Hollywood Reporter
updated 4/19/2005 11:56:27 PM ET 2005-04-20T03:56:27

Buena Vista Games underscored its commitment to internal game development Tuesday by acquiring Avalanche Software and establishing a new startup game studio.

Late last year, BVG parent company Walt Disney Co. reported it had earmarked $40 million for developing its game business. Terms of Tuesday's deals were not disclosed, but Graham Hopper, Buena Vista Games senior vp and general manager, said that they totaled "well south of $50 million." BVG had $265 million of revenue in fiscal 2004 and plans to reach $536 million in fiscal 2006.

"The acquisition of Avalanche Software and the creation of a development studio in Vancouver mark a significant milestone in becoming a top-tier video game publisher by securing the industry's top talent to build and create game franchises," Hopper said.

Avalanche Software already has an established relationship with BVG because it is developing the video game counterparts to Walt Disney Pictures' "Chicken Little," due out in November.

The Salt Lake City-based video game developer perhaps is best known for "Tak and the Power of Juju," "Tak 2: The Staff of Dreams" and "Dragon Ball Z Sagas: Evolution." It also is nearing completion of "25 to Life," a new console online multiplayer shooter for Eidos.

Hopper cited the million-selling "Tak" franchise, which Avalanche created before partnering with THQ and Nickelodeon, as "one of the few successes in the children's intellectual property space."

Hopper also expects that advances in asset creation, animation and game technology will result in new opportunities both within BVG and between the company and its parent's other activities. "That's one thing we do better than anyone else," he said.

Avalanche Software will operate as a division of BVG and will maintain its development studio in Salt Lake City.

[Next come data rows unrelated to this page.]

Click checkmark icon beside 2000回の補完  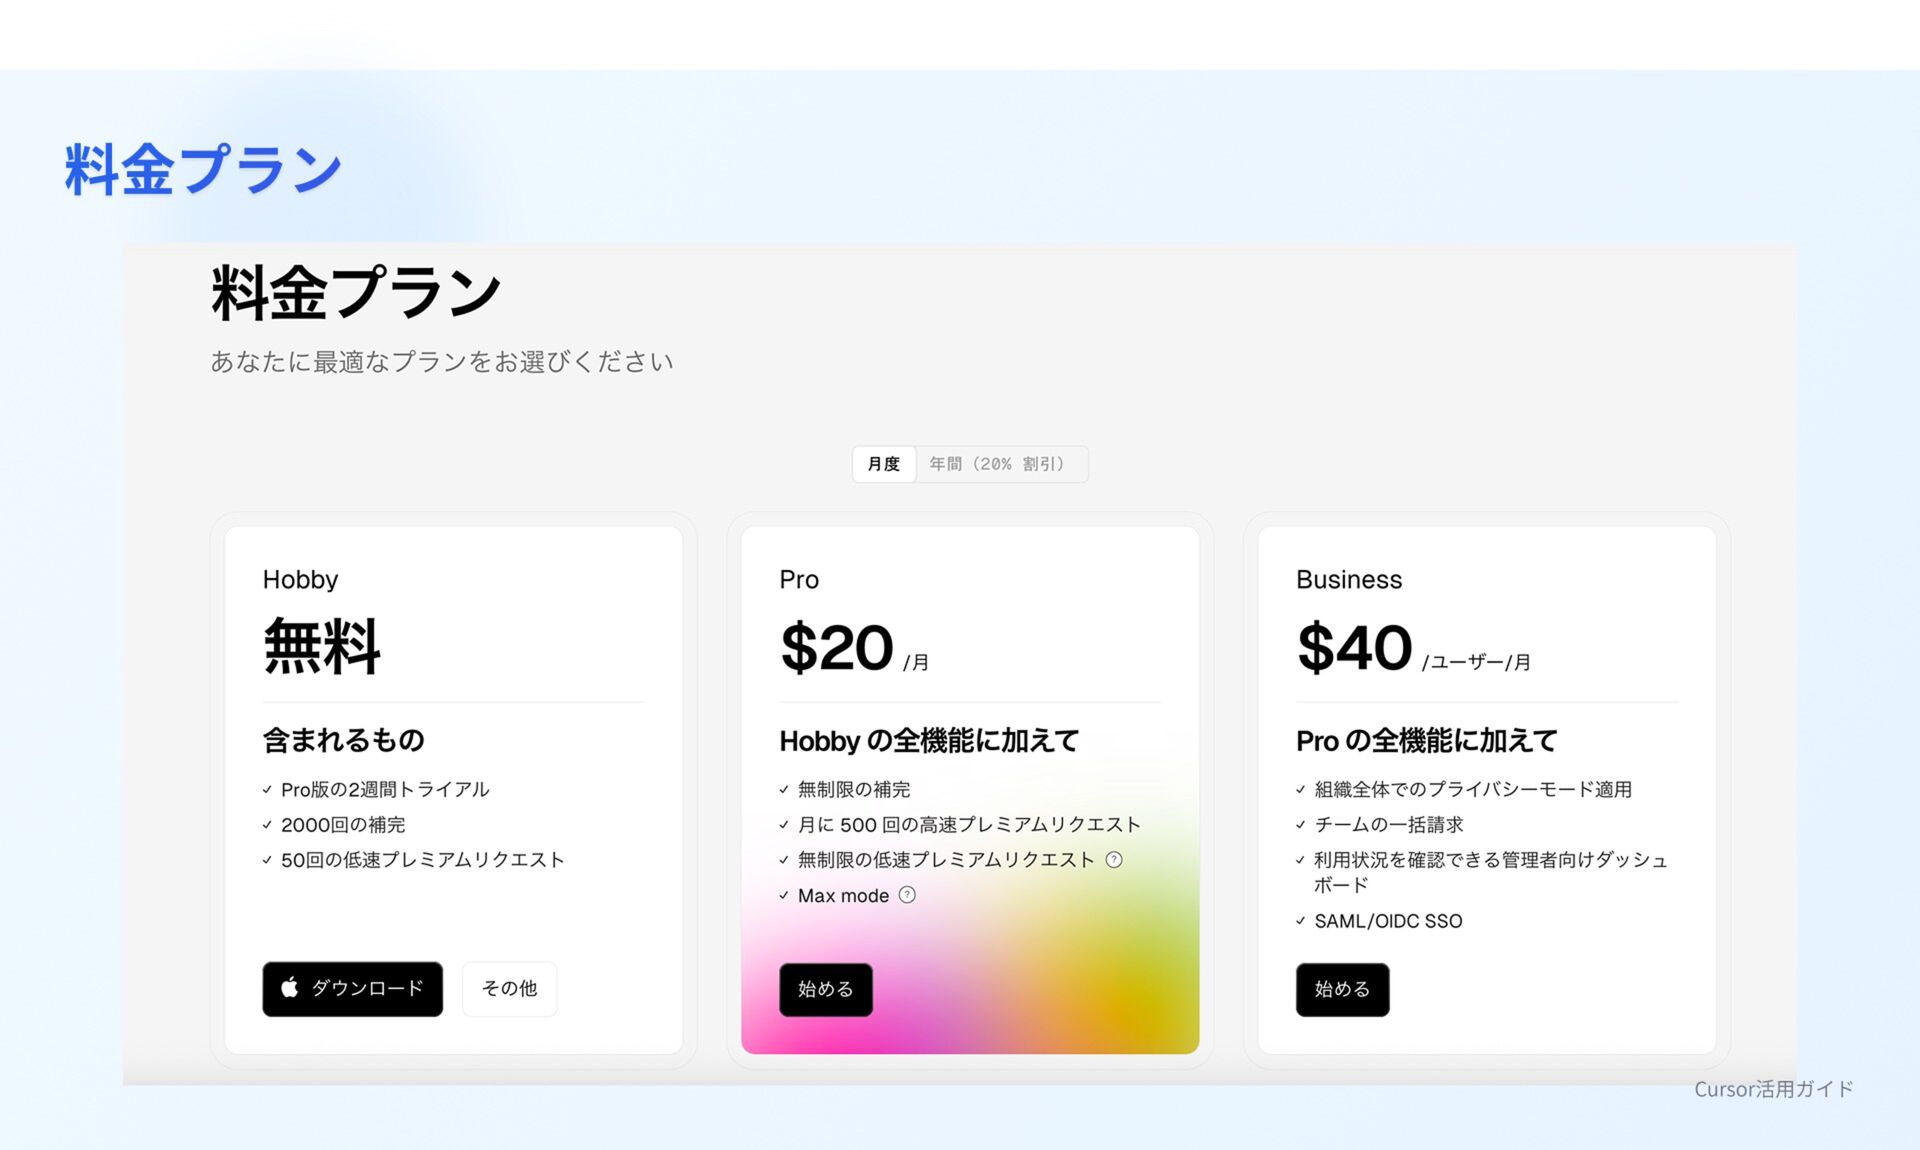click(267, 825)
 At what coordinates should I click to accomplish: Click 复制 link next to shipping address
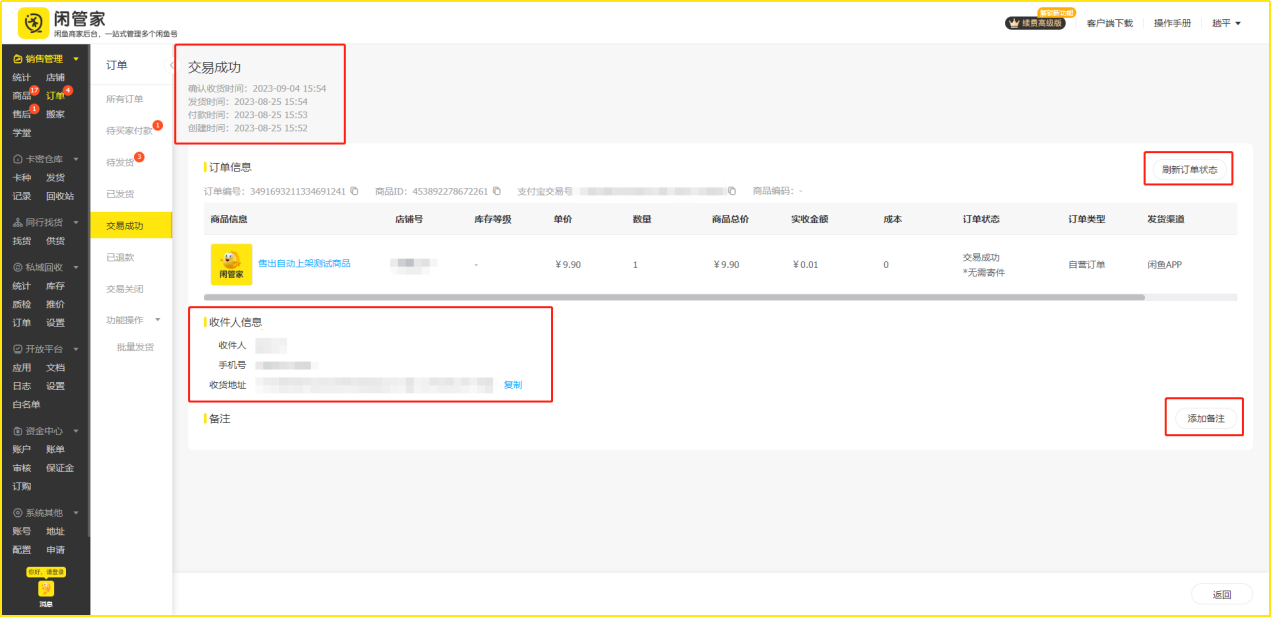[x=512, y=385]
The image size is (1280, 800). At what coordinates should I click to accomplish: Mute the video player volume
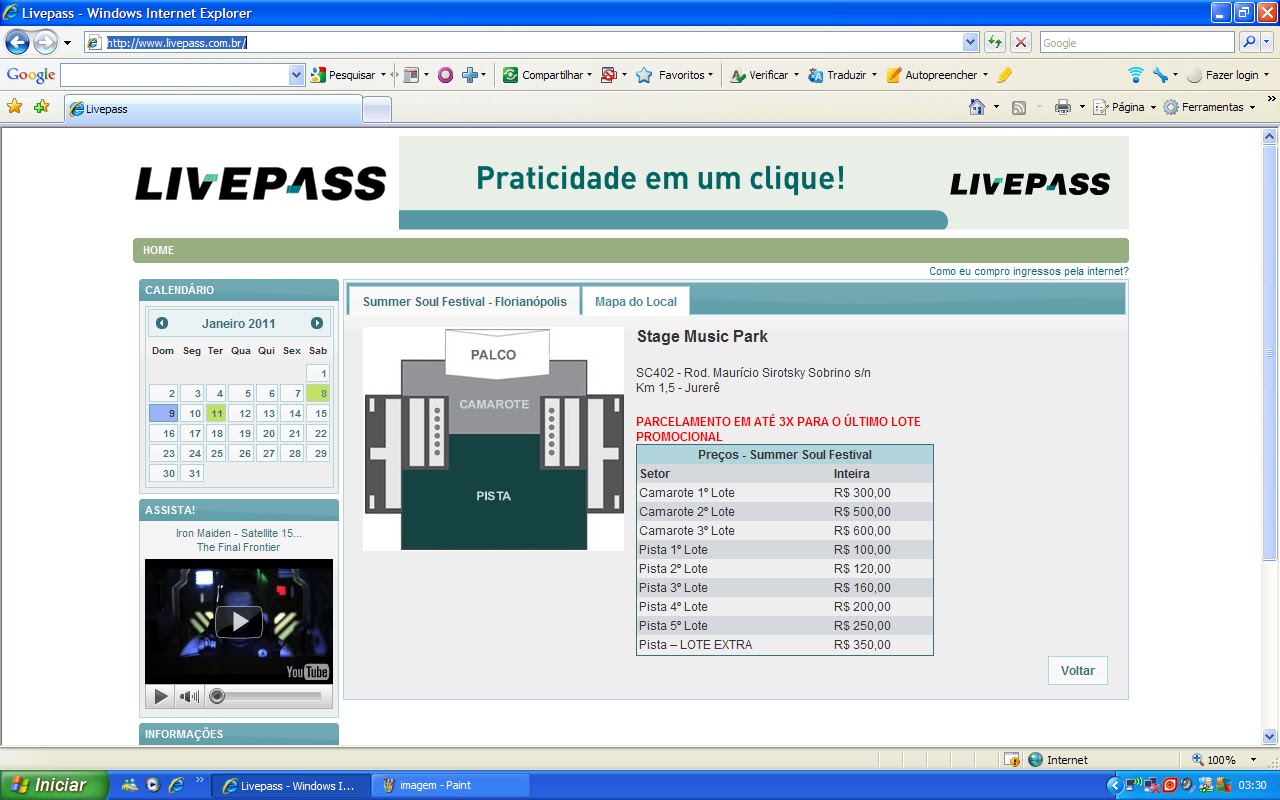pos(188,696)
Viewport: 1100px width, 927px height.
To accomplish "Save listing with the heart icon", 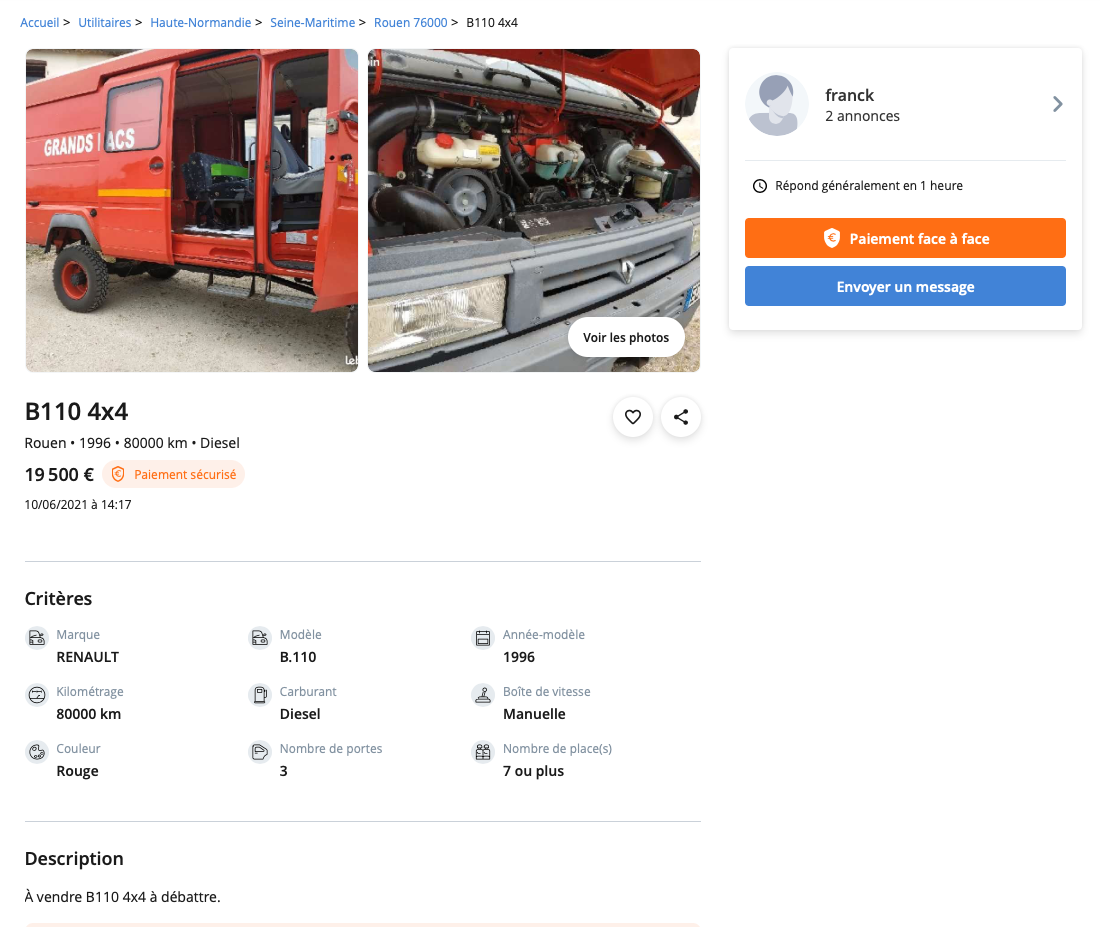I will (633, 417).
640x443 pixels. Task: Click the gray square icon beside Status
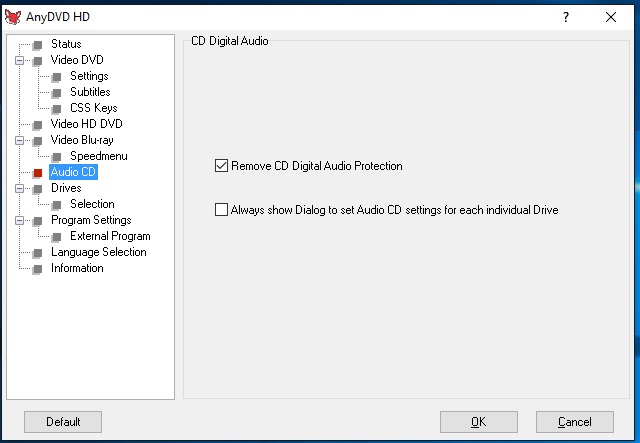38,44
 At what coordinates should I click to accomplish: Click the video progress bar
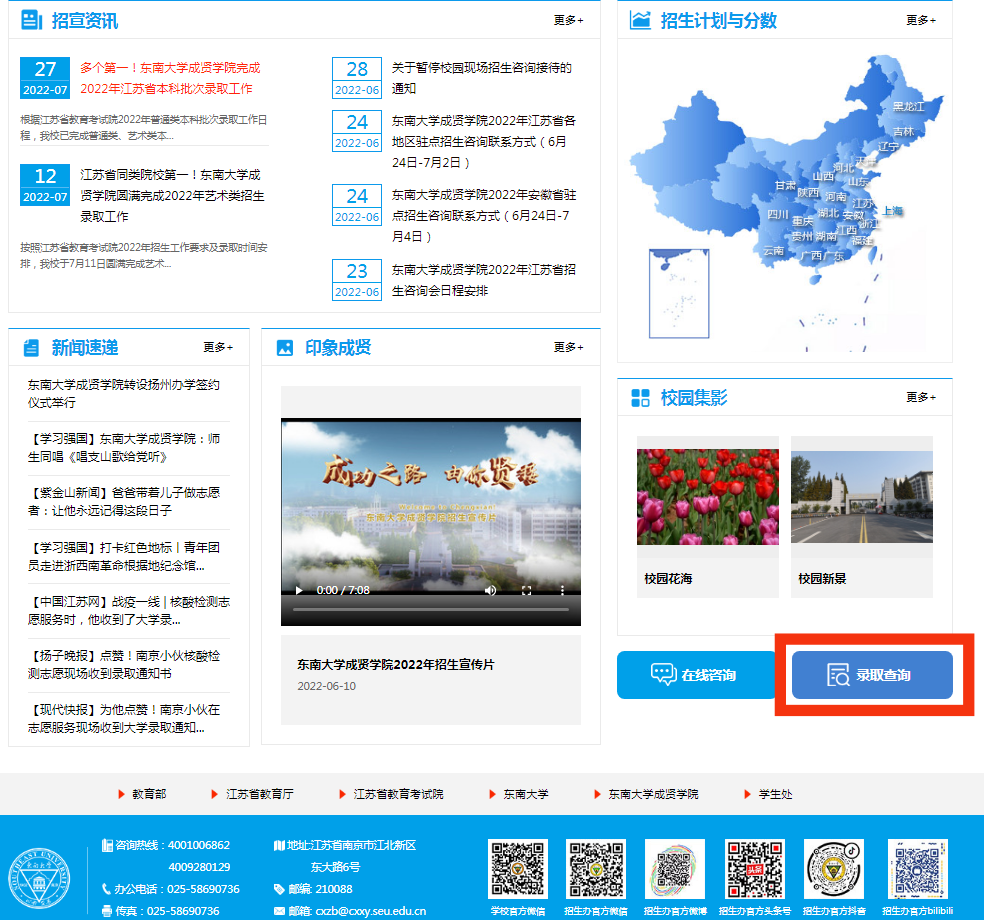click(430, 609)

In addition, a number of Avalanche Software's senior management and key employees have signed long-term employment agreements with BVG.

The startup studio BVG acquired is based in Vancouver and is led by senior development and business staff previously with Electronic Arts, Hopper said. Although it doesn't yet have a name, the team already is working on developing games for such next-generation platforms as Xbox 360 and PlayStation 3.

"In the game space, it's all about creative teams -- it's about finding creative people who can work together," Hopper said. "The Vancouver team have proven success, so it was a no-brainer."

Hopper added that the studio will focus on developing original intellectual property as well as BVG-owned content for the older core gamer consumer. He expects its first titles to reach the market in 2007.

BVG has several high-profile titles it will be showcasing at next month's E3 (Electronic Entertainment Expo), including "Tim Burton's The Nightmare Before Christmas," "The Chronicles of Narnia: The Lion, the Witch & the Wardrobe" and "Chicken Little."